#### What you need to do:
- A) Translate this sentence from the passage on the dietary guidelines below into Spanish: "FoodNavigator-USA.com spoke with Van Horn about which aspects of the guidelines were likely to have the most impact on the food industry."
- B) Reproduce word for word the part of the passage on the dietary guidelines below that runs between "At the American" and "the food industry.", inclusive.
- C) Extend the passage on the dietary guidelines and sodium reduction below, picking up after its final sentence.

At the American Dietetic Association’s Food and Nutrition Conference and Expo in Boston last week, chair of the Dietary Guidelines Advisory Committee (DGAC) Linda Van Horn, and chair of its Carbohydrates and Protein Subcommittee Joanne Slavin outlined some of the main findings of the DGAC and how research has shifted nutrition evidence since the 2005 guidelines were issued.
FoodNavigator-USA.com spoke with Van Horn about which aspects of the guidelines were likely to have the most impact on the food industry.
“First of all, sodium,” she said. “The food industry has been running rampant on sodium for a long time, but now is the time for them to reduce sodium – and not sacrifice taste. I believe American ingenuity can do it.”
Several attendees following the presentation expressed concern that reducing daily sodium consumption to below 1,500mg per person could prove to be difficult – especially considering that only 9.6 percent of the population meets the current recommendation of 2,300mg per day. However, this is an area in which the food industry has already made a significant effort, with many major companies pledging to cut sodium within certain timeframes.
Van Horn said that companies are also aware that if they don’t find a way to reduce sodium without affecting consumer acceptance, their competitors will.

#### Source material:
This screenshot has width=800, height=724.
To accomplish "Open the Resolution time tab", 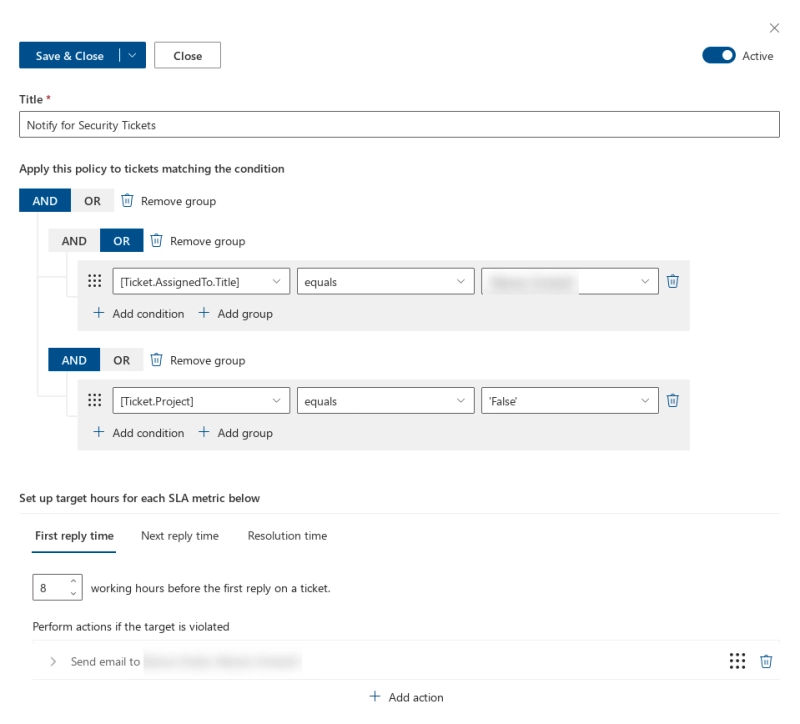I will [287, 536].
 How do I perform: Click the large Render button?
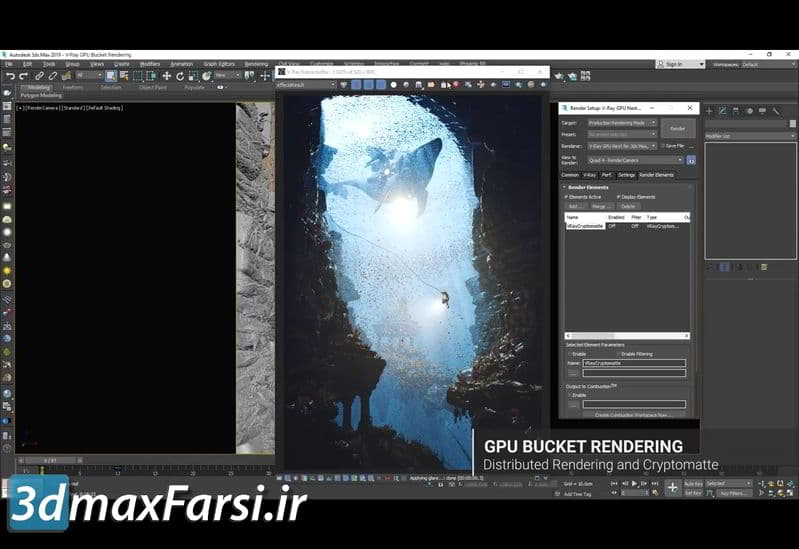(677, 128)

#### Results of the tasks:
- A) FoodNavigator-USA.com habló con Van Horn sobre qué aspectos de las directrices probablemente tendrían el mayor impacto en la industria alimentaria.

- B)
At the American Dietetic Association’s Food and Nutrition Conference and Expo in Boston last week, chair of the Dietary Guidelines Advisory Committee (DGAC) Linda Van Horn, and chair of its Carbohydrates and Protein Subcommittee Joanne Slavin outlined some of the main findings of the DGAC and how research has shifted nutrition evidence since the 2005 guidelines were issued.
FoodNavigator-USA.com spoke with Van Horn about which aspects of the guidelines were likely to have the most impact on the food industry.

- C)
She added: “Because of the obesity problem we need to look at calories, so the other big issue is portion size.”
Asked how food manufacturers should help Americans reduce portion size, whether through better labeling or by reducing actual product size, she said: “I think it has to be both.”
In particular, Van Horn and Slavin highlighted the inclusion of two new chapters in the upcoming guidelines, which are expected to be published by the year’s end or, at the very latest, early next year. These chapters address the concept of ‘total diet’, moving away from a purely nutrient-focused approach; and that of the ‘translational diet’, which attempts to explain how the dietary guidelines could be adapted to dietary preferences, such as vegetarianism, or the dietary requirements of various religions.
And for the first time, the scientific evidence used to develop the latest guidelines is available online via the Nutrition Evidence Library, accessible here.